I used a career coach and liked it, but I had only career questions. Might be worth a try: http://lyjnow.wordpress.com/
I’ve been in my current position for about a year. My husband was sick with a cold all weekend so I knew this morning when I woke up with a runny nose and sore throat that I had caught his sickness. I went into work because I have things that need to be done by the end of the week. And to be honest, I’ve never considered calling in sick for a minor cold – I’ve always just worked through it. My boss heard me sneeze twice and blow my nose (his office is across the hall from my office). He stopped by and said are you sick? I said I feel a little cold coming on. He told me to go home and not come back until I’m 100% better. I said, but this stuff is supposed to be done by Friday. He said not to worry about it. I feel like he has an irrational fear of germs. He’s probably touching sick people germs 50X per day on various surfaces. Is this normal people behavior? Do you go to work when you have a minor cold (and keep yourself locked up in your office)?
That doesn’t sound normal but really is probably healthier. I tend to try and power through and end up dragging it out.
When your boss says go home, go home! It’s not irrational — I kept getting sick this winter from coworkers who kept coming to work sick!
Feel better soon!
If I stay home the first day a cold is coming on I can usually get rid of it that day. If I go to work, it will hang around for weeks and also get everyone else sick.
Only if I have to – so, would depend on what needed to be done (i.e. is it a brief that I must file with the court by x day), and whether I could do it from home. Generally I hate it when others spread their germs, so I try to show the same courtesy if possible.
Go home. I’m with your boss. People should stay home when they’re sick. If you can, work from home. Otherwise, just get better & stop spreading your cold around the office making everyone else sick.
Agreed. Go home. He may be shaking hands with people, but that is quick and remedied by hand-washing. It’s harder for him to escape your cloud of germs if he works near you. Don’t be offended. I recently attended a networking event and someone there clearly decided to skip sick feelings and I got sick as a result. I was incredibly angry because I wanted to visit my friend’s new baby that weekend (preemie), and couldn’t with even a hint of icky feeling. Maybe your boss has prioritized being healthy so he can spend time with grandkids. Or just doesn’t want you to make everyone else sick. You can bet I was wishing that sick person hadn’t attended that networking event!
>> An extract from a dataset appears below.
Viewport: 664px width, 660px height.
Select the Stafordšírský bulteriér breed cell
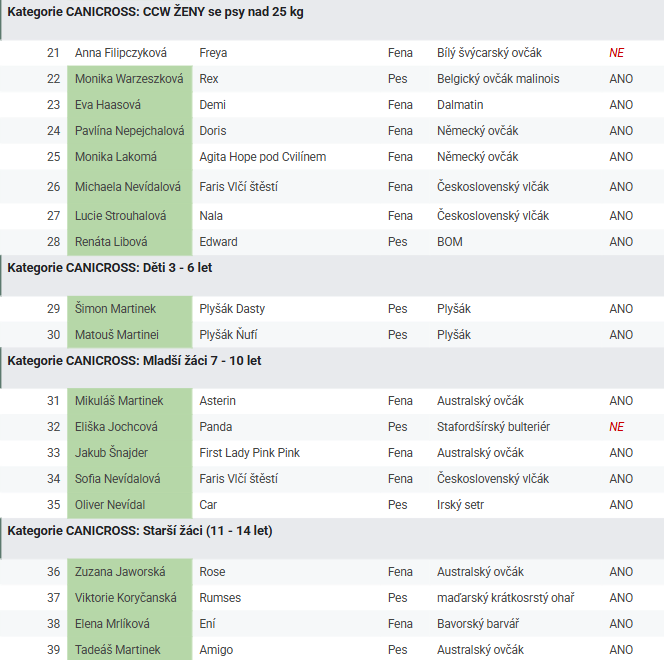click(493, 427)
If I have a cold, I come in and just keep my office door shut.
Late to add, you may not know it but your boss or coworkers could have autoimmune diseases or other reasons that they could be immuno-compromised. Maybe your boss is protecting himself or others from a preventable risk.
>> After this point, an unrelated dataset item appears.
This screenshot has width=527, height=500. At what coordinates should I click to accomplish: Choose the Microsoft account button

I have gone to work with a minor cold before, which turned out to be more like a major cold, and when it got pretty bad, my boss just told me to go home, so I did. I just spent the whole day drinking lots of water and napping – which I think helped me get better faster if I was trying to work while I was sick.
Hope you get better soon~!
Any advice on how to respond to an email out of the blue from another company offering you a job? I wasn’t looking for a job, met the guy once at a professional event and honestly, I am not interested in the job. Do you just ignore the email? Or respond with a brief “thanks, but no thanks?”
I’d do the “thank you for thinking of me, but I am not looking for a change right now” type email.
Ok. Thanks!
Absolutely. One day you may want that job or another job with that company. Or may just want to keep in touch with that person. Don’t burn a bridge!